___ Data to examine

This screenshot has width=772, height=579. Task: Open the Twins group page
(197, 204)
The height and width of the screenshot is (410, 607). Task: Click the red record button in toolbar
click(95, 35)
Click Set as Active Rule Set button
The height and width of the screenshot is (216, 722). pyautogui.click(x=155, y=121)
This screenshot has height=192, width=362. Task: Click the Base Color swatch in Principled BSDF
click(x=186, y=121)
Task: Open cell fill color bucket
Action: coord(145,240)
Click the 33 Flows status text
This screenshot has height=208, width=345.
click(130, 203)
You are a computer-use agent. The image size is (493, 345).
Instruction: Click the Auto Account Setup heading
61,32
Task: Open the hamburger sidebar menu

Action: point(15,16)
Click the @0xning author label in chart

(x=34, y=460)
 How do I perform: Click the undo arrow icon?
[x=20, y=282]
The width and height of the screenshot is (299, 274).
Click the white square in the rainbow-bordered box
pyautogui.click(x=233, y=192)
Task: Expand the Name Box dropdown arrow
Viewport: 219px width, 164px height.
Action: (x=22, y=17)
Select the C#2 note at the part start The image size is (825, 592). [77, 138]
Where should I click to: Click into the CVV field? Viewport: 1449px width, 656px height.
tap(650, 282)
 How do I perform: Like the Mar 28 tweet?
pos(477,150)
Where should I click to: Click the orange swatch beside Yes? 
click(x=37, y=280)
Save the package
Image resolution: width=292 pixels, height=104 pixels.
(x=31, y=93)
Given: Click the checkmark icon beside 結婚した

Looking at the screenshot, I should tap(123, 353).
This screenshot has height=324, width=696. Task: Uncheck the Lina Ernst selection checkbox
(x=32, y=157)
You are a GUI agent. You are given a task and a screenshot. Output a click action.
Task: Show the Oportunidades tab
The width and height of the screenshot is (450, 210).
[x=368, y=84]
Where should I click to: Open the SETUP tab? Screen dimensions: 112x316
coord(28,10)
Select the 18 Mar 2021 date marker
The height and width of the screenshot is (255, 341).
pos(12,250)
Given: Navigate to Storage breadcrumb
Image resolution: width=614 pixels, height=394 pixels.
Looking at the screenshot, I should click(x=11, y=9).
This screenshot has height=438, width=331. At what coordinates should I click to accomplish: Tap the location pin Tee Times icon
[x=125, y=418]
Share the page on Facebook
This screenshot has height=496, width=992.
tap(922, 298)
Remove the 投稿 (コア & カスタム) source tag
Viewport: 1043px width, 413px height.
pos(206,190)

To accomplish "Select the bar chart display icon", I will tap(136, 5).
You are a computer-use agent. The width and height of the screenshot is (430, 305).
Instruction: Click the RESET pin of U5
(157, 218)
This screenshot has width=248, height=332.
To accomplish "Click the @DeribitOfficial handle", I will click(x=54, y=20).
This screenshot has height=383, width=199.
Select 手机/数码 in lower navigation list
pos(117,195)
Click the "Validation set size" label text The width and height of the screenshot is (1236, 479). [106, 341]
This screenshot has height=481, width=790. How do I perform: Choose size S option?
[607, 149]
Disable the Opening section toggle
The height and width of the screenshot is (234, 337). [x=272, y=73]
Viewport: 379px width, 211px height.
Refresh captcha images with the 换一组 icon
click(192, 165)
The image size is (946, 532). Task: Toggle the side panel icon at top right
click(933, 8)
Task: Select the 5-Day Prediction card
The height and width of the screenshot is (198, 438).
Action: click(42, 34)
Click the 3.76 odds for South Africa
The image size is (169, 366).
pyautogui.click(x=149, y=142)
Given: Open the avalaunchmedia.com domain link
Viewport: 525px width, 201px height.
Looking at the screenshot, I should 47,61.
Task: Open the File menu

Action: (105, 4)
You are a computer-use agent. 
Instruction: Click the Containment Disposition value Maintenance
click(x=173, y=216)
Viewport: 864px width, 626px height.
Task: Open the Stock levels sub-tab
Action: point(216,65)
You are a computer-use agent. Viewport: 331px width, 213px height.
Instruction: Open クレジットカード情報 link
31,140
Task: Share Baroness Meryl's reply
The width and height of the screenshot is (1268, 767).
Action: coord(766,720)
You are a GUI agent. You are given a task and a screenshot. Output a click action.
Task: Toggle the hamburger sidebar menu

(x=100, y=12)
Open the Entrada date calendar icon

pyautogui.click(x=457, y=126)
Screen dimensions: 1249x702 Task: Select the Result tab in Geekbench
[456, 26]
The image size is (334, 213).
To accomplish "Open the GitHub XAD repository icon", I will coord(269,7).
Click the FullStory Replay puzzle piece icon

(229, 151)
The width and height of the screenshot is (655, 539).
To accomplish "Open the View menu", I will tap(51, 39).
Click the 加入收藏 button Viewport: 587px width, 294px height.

______

* **Task description**
Where does the word "agent" occur in the data? Copy every line that has it.

* **Task result**
You are a computer-use agent. The image size is (493, 345).
You are a GUI agent. You are given a task and a screenshot. Output a click action.
You are a computer-use agent. The width and height of the screenshot is (430, 305).
You are a computer-use agent. 
You are a computer-use agent. Viewport: 331px width, 213px height.
You are a GUI agent. You are given a task and a screenshot. Output a click action.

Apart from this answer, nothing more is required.